The M-80 effect: how behavioral science explains why we are less and less surprised by marketing and communication campaigns

Recently, I read something that caught my attention. “Remember the radio station that, when you were a kid, only played oldies? Well, now it only plays great songs”. What once represented our parents’ taste is replaced by something equally outdated as time goes by. What was then modern for us, today are the hits that never go out of fashion. Or so we think.

In some way, our tastes, our aesthetics, our way of valuing things, are shaped throughout a specific stage of our lives, when we lack references and we have to develop them. Then we compare everything to that vital moment and, of course, anything new stands to lose. Cutting-edge marketing and communication campaigns now remind us of others we have already known and we even see them as a copy. Behavioural science and behavioural marketing hold the key.

Our brains rely on heuristics to make decisions more quickly.
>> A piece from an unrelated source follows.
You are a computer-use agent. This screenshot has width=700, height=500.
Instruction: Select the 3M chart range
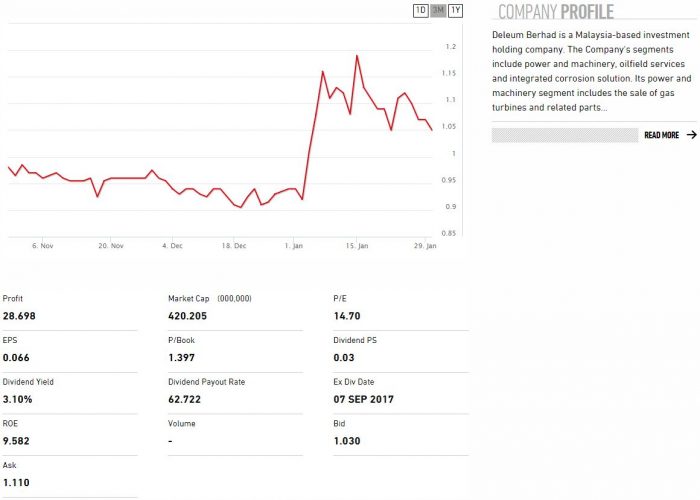[x=438, y=11]
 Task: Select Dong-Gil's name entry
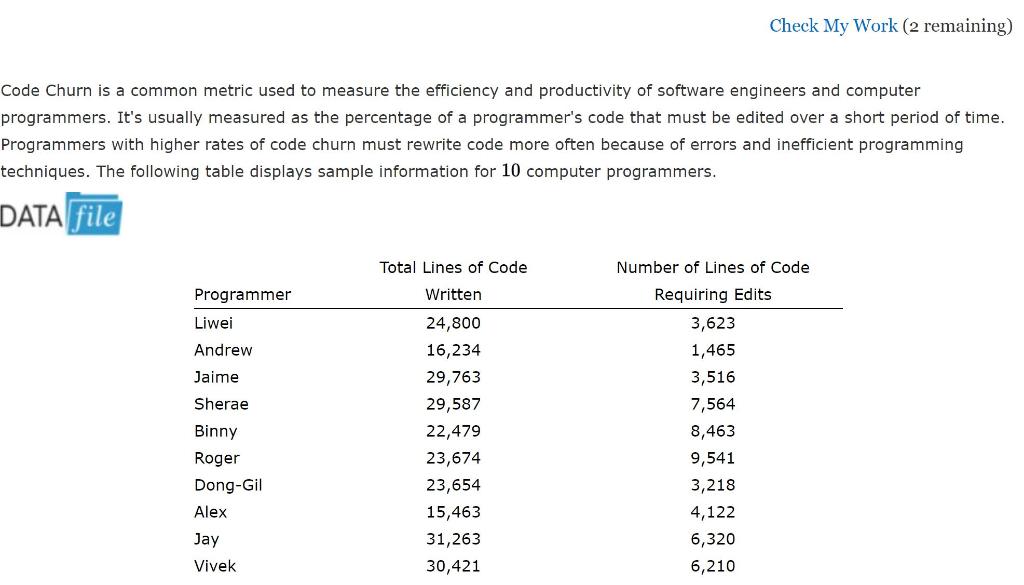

These are shortcuts, thinking mechanisms that save us time and get us out of a lot of trouble, because they are so effective at acting with confidence. However, there are often glitches in the system. These are the biases, cognitive and emotional, which act as prejudices that, in a certain percentage of cases, lead us to make mistakes.

Some of these biases have a lot to do with how our tastes develop, and these, in turn, determine how we make judgements. We are not aware of it, but the reasons that lead us to think that the way social networks are used now compared to their early days, or that the boldness of an advertising campaign on the street or in audiovisual media is now less than it was years ago, may have to do with the way in which our order of values is configured.

“Some cognitive biases have a lot to do with how our tastes develop, and these, in turn, determine how we judge”.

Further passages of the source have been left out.